Selon Shevyrenkov de l'IEF, l'embargo sur les exportations n'aura qu'un impact minime sur l'augmentation de l'offre physique sur le marché intérieur. Selon lui, la Russie exporte un volume relativement modeste d'essence, la majorité étant destinée à des accords intergouvernementaux, principalement avec la Mongolie, ainsi qu'avec les pays de l'Union économique eurasienne : l'Arménie, la Biélorussie, le Kazakhstan et le Kirghizistan, qui ne seront pas concernés par l'embargo. Les données sur les volumes d'exportation d'essence et leur destination sont fermées, rappelle Shevyrenkov. Mais selon ses calculs, en plus des livraisons dans le cadre d'accords intergouvernementaux, la Russie pourrait exporter environ 100 000 tonnes d'essence par mois, alors que la consommation intérieure dépasse les 3 millions de tonnes par mois. En même temps, l'expert estime que l'embargo limitera l'impact des prix mondiaux élevés de l'essence sur le marché russe, car les producteurs n'auront plus d'alternative d'exportation attractive.
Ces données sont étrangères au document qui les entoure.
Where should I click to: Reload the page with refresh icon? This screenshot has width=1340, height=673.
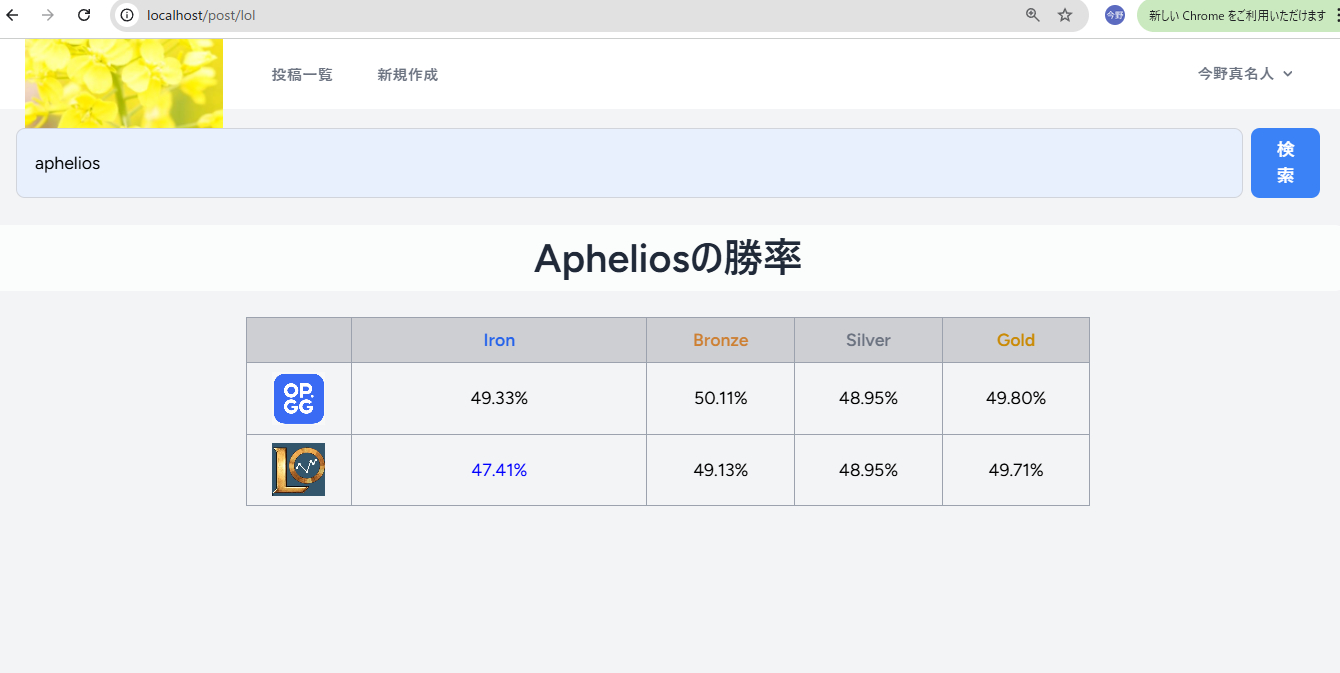pyautogui.click(x=84, y=15)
Étant donné que les prix mondiaux du pétrole sont restés élevés tout au long du mois de mars en raison de la guerre au Moyen-Orient, entre 80 et 110 dollars le baril, et que les paiements en vertu du mécanisme de freinage sont calculés avec un mois de retard, les producteurs peuvent s'attendre à des paiements significatifs dès avril, déclare Tereshkin d'Open Oil Market. Il estime qu'en ce mois-ci, les producteurs pourraient recevoir plus de 200 milliards de roubles du budget. Cela devrait probablement ralentir la hausse des prix sur le marché boursier en avril et mai. Cependant, en raison de la hausse saisonnière de la demande, les prix continueront d'augmenter malgré l'embargo, prédit Tereshkin.
«Tout dépendra beaucoup de la volonté des régulateurs de réviser la formule du mécanisme de freinage pour garantir aux pétroliers russes des subventions élevées si les prix mondiaux des produits pétroliers commencent à baisser», affirme Tereshkin. En octobre 2025, Vladimir Poutine a signé un décret permettant aux pétroliers de recevoir des compensations garanties. Cependant, cette mesure expire le 1er mai 2026, et une décision doit être prise sur le fonctionnement futur du mécanisme de paiements de freinage.
Malgré des paiements élevés au titre du mécanisme de freinage, les producteurs avaient toujours la tentation de vendre à l'étranger des lots d'essence, déclare Shevyrenkov de l'IEF. Suverov d'"Arikapital" estime que les entreprises, même en recevant des compensations importantes, pourraient continuer à exporter de l'essence pour ne pas perdre leurs clients à l'étranger et obtenir des recettes en devises qu'elles pourraient utiliser pour acheter de l'équipement ou des pièces de rechange.
Si la situation avec des attaques sur les raffineries et les infrastructures portuaires ne s'améliore pas avant la fin de l'embargo, il est probable que celui-ci devra être prolongé, estime Suverov. Shevyrenkov de l'IEF n'exclut pas non plus une prolongation de l'embargo en cas d'aggravation du conflit au Moyen-Orient.